**REQUIREMENT**.
Look through the data below, and copy each line that carries the word "agent".

RECORDS PROVIDED below:

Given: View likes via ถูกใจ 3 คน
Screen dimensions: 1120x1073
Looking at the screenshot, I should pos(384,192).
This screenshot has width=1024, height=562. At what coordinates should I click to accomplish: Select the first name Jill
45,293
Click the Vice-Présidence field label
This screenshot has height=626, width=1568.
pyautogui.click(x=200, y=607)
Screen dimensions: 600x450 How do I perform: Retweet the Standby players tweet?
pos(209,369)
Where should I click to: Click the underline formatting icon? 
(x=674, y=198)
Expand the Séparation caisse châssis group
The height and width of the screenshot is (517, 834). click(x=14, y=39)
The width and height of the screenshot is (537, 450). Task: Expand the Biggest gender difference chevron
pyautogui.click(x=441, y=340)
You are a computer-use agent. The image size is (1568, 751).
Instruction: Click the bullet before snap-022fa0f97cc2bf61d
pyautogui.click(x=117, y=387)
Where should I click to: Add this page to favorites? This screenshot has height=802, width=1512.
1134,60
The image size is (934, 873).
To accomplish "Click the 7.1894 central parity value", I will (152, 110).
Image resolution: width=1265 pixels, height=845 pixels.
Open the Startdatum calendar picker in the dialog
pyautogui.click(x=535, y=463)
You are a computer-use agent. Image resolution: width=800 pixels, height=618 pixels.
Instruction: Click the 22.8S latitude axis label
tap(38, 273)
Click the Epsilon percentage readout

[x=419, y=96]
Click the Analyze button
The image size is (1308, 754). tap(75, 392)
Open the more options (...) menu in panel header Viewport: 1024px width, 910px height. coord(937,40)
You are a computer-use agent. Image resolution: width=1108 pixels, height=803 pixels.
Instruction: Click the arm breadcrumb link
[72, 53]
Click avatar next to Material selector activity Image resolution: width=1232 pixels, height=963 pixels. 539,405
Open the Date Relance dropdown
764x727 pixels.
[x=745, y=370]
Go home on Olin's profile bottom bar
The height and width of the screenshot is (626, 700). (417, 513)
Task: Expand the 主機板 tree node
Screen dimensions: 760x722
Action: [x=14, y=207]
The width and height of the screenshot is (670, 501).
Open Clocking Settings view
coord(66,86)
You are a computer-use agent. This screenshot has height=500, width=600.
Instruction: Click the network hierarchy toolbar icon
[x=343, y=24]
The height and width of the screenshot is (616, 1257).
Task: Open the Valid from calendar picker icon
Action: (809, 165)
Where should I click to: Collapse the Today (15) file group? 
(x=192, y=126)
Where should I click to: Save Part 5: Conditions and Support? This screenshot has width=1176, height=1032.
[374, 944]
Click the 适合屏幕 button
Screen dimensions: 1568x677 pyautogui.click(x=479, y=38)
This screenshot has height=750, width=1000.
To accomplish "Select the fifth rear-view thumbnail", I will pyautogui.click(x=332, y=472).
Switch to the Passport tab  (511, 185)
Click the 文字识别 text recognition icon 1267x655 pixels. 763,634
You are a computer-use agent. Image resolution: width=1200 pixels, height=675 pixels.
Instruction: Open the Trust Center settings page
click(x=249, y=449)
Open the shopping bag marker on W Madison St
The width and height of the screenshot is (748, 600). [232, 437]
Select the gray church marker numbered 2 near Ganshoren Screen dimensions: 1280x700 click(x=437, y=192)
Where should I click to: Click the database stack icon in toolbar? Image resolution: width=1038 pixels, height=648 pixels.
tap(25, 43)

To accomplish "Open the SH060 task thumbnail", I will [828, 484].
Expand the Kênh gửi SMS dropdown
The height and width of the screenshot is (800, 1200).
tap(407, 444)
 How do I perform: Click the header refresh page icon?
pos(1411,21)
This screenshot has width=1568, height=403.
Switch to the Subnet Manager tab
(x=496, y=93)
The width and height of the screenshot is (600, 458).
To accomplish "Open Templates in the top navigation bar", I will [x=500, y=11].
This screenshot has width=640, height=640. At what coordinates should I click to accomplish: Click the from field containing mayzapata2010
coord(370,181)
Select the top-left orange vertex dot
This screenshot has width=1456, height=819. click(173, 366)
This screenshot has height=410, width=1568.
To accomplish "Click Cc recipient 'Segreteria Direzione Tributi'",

End of RECORDS PROVIDED.

**ANSWER SECTION**.
You are a computer-use agent. The image size is (1568, 751).
You are a computer-use agent. Image resolution: width=800 pixels, height=618 pixels.
You are a computer-use agent. Image resolution: width=1108 pixels, height=803 pixels.
You are a computer-use agent. This screenshot has height=500, width=600.
You are a computer-use agent. Image resolution: width=1200 pixels, height=675 pixels.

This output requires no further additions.